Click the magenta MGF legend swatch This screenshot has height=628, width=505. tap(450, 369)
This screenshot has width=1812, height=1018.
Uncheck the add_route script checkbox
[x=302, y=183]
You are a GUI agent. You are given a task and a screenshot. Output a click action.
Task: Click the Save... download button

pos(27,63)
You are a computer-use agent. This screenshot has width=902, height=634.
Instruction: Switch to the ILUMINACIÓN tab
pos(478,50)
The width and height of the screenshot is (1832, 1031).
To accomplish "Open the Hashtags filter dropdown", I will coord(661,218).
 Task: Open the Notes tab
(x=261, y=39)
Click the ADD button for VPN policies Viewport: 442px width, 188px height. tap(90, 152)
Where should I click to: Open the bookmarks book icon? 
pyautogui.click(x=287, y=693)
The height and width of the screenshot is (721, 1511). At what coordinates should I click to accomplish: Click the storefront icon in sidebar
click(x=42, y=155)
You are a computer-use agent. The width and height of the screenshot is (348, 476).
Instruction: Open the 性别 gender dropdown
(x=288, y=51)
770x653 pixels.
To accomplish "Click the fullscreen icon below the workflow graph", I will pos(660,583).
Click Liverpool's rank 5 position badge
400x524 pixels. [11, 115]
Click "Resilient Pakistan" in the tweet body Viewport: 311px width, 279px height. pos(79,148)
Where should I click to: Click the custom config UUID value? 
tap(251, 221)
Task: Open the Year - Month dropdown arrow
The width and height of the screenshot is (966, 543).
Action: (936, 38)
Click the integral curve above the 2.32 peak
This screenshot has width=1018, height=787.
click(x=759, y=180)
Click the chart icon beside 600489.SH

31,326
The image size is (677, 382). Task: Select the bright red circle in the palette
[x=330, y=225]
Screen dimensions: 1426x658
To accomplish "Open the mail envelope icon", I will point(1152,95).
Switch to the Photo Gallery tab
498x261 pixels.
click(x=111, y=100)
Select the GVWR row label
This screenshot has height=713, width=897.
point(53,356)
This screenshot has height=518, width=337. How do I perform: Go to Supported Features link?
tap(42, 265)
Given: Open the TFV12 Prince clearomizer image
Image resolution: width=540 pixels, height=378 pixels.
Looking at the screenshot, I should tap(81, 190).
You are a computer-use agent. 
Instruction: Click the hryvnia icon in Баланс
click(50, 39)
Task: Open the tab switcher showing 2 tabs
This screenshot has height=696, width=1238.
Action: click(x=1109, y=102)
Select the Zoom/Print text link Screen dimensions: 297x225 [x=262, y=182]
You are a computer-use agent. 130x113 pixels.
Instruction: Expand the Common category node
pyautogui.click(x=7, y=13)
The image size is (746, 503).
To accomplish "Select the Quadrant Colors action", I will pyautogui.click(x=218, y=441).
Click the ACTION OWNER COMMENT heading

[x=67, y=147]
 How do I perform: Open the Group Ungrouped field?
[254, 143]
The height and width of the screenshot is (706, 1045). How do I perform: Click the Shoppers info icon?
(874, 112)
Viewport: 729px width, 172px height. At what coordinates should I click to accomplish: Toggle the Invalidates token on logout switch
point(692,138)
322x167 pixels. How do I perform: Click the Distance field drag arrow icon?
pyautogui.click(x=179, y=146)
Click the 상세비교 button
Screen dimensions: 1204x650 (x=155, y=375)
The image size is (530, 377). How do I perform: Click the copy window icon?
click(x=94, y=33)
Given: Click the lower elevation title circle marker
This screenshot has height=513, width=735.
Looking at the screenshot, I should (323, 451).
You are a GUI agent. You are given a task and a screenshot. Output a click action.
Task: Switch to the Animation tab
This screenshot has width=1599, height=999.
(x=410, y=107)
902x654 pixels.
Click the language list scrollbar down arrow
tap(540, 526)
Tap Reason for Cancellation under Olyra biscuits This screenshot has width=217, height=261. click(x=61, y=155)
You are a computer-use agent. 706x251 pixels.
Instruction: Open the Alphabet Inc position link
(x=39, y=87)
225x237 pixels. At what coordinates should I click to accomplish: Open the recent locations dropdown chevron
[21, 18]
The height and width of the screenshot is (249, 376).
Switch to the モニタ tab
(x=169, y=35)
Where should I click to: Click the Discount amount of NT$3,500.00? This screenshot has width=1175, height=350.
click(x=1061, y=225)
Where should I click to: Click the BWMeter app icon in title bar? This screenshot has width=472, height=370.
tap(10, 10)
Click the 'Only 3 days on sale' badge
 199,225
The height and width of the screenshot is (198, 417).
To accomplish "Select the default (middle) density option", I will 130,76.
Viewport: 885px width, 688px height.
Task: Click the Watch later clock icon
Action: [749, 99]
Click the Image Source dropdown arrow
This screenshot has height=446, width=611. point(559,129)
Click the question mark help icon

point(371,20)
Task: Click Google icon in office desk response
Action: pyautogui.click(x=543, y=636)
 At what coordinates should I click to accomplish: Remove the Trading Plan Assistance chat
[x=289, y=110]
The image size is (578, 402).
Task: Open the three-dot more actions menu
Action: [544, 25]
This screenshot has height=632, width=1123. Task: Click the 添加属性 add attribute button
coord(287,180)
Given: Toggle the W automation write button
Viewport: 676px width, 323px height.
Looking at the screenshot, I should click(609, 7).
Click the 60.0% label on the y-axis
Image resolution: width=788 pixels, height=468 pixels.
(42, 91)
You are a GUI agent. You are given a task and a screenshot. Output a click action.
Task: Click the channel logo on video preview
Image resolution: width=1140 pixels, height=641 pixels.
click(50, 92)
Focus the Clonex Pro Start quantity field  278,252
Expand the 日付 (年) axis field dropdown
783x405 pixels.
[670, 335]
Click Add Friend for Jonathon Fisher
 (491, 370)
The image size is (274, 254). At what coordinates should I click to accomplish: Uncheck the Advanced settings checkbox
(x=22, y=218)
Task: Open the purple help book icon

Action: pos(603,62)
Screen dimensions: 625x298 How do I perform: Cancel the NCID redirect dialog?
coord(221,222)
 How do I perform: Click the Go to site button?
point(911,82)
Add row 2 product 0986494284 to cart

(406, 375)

..............................

▶ _WHAT NEEDS TO BE DONE_: Each line of the material above should be restated word for word.

▶ _EXERCISE ANSWER_:
Click the magenta MGF legend swatch This screenshot has height=628, width=505. tap(450, 369)
This screenshot has width=1812, height=1018.
Uncheck the add_route script checkbox
[x=302, y=183]
You are a GUI agent. You are given a task and a screenshot. Output a click action.
Task: Click the Save... download button

pos(27,63)
You are a computer-use agent. This screenshot has width=902, height=634.
Instruction: Switch to the ILUMINACIÓN tab
pos(478,50)
The width and height of the screenshot is (1832, 1031).
To accomplish "Open the Hashtags filter dropdown", I will coord(661,218).
 Task: Open the Notes tab
(x=261, y=39)
Click the ADD button for VPN policies Viewport: 442px width, 188px height. tap(90, 152)
Where should I click to: Open the bookmarks book icon? 
pyautogui.click(x=287, y=693)
The height and width of the screenshot is (721, 1511). At what coordinates should I click to accomplish: Click the storefront icon in sidebar
click(x=42, y=155)
You are a computer-use agent. The width and height of the screenshot is (348, 476).
Instruction: Open the 性别 gender dropdown
(x=288, y=51)
770x653 pixels.
To accomplish "Click the fullscreen icon below the workflow graph", I will pos(660,583).
Click Liverpool's rank 5 position badge
400x524 pixels. [11, 115]
Click "Resilient Pakistan" in the tweet body Viewport: 311px width, 279px height. pos(79,148)
Where should I click to: Click the custom config UUID value? 
tap(251, 221)
Task: Open the Year - Month dropdown arrow
The width and height of the screenshot is (966, 543).
Action: (936, 38)
Click the integral curve above the 2.32 peak
This screenshot has width=1018, height=787.
click(x=759, y=180)
Click the chart icon beside 600489.SH

31,326
The image size is (677, 382). Task: Select the bright red circle in the palette
[x=330, y=225]
Screen dimensions: 1426x658
To accomplish "Open the mail envelope icon", I will point(1152,95).
Switch to the Photo Gallery tab
498x261 pixels.
click(x=111, y=100)
Select the GVWR row label
This screenshot has height=713, width=897.
point(53,356)
This screenshot has height=518, width=337. How do I perform: Go to Supported Features link?
tap(42, 265)
Given: Open the TFV12 Prince clearomizer image
Image resolution: width=540 pixels, height=378 pixels.
Looking at the screenshot, I should tap(81, 190).
You are a computer-use agent. 
Instruction: Click the hryvnia icon in Баланс
click(50, 39)
Task: Open the tab switcher showing 2 tabs
This screenshot has height=696, width=1238.
Action: click(x=1109, y=102)
Select the Zoom/Print text link Screen dimensions: 297x225 [x=262, y=182]
You are a computer-use agent. 130x113 pixels.
Instruction: Expand the Common category node
pyautogui.click(x=7, y=13)
The image size is (746, 503).
To accomplish "Select the Quadrant Colors action", I will pyautogui.click(x=218, y=441).
Click the ACTION OWNER COMMENT heading

[x=67, y=147]
 How do I perform: Open the Group Ungrouped field?
[254, 143]
The height and width of the screenshot is (706, 1045). How do I perform: Click the Shoppers info icon?
(874, 112)
Viewport: 729px width, 172px height. At what coordinates should I click to accomplish: Toggle the Invalidates token on logout switch
point(692,138)
322x167 pixels. How do I perform: Click the Distance field drag arrow icon?
pyautogui.click(x=179, y=146)
Click the 상세비교 button
Screen dimensions: 1204x650 (x=155, y=375)
The image size is (530, 377). How do I perform: Click the copy window icon?
click(x=94, y=33)
Given: Click the lower elevation title circle marker
This screenshot has height=513, width=735.
Looking at the screenshot, I should (323, 451).
You are a GUI agent. You are given a task and a screenshot. Output a click action.
Task: Switch to the Animation tab
This screenshot has width=1599, height=999.
(x=410, y=107)
902x654 pixels.
Click the language list scrollbar down arrow
tap(540, 526)
Tap Reason for Cancellation under Olyra biscuits This screenshot has width=217, height=261. click(x=61, y=155)
You are a computer-use agent. 706x251 pixels.
Instruction: Open the Alphabet Inc position link
(x=39, y=87)
225x237 pixels. At what coordinates should I click to accomplish: Open the recent locations dropdown chevron
[21, 18]
The height and width of the screenshot is (249, 376).
Switch to the モニタ tab
(x=169, y=35)
Where should I click to: Click the Discount amount of NT$3,500.00? This screenshot has width=1175, height=350.
click(x=1061, y=225)
Where should I click to: Click the BWMeter app icon in title bar? This screenshot has width=472, height=370.
tap(10, 10)
Click the 'Only 3 days on sale' badge
 199,225
The height and width of the screenshot is (198, 417).
To accomplish "Select the default (middle) density option", I will 130,76.
Viewport: 885px width, 688px height.
Task: Click the Watch later clock icon
Action: [749, 99]
Click the Image Source dropdown arrow
This screenshot has height=446, width=611. point(559,129)
Click the question mark help icon

point(371,20)
Task: Click Google icon in office desk response
Action: pyautogui.click(x=543, y=636)
 At what coordinates should I click to accomplish: Remove the Trading Plan Assistance chat
[x=289, y=110]
The image size is (578, 402).
Task: Open the three-dot more actions menu
Action: [544, 25]
This screenshot has height=632, width=1123. Task: Click the 添加属性 add attribute button
coord(287,180)
Given: Toggle the W automation write button
Viewport: 676px width, 323px height.
Looking at the screenshot, I should click(609, 7).
Click the 60.0% label on the y-axis
Image resolution: width=788 pixels, height=468 pixels.
(42, 91)
You are a GUI agent. You are given a task and a screenshot. Output a click action.
Task: Click the channel logo on video preview
Image resolution: width=1140 pixels, height=641 pixels.
click(50, 92)
Focus the Clonex Pro Start quantity field  278,252
Expand the 日付 (年) axis field dropdown
783x405 pixels.
[670, 335]
Click Add Friend for Jonathon Fisher
 (491, 370)
The image size is (274, 254). At what coordinates should I click to accomplish: Uncheck the Advanced settings checkbox
(x=22, y=218)
Task: Open the purple help book icon

Action: pos(603,62)
Screen dimensions: 625x298 How do I perform: Cancel the NCID redirect dialog?
coord(221,222)
 How do I perform: Click the Go to site button?
point(911,82)
Add row 2 product 0986494284 to cart

(406, 375)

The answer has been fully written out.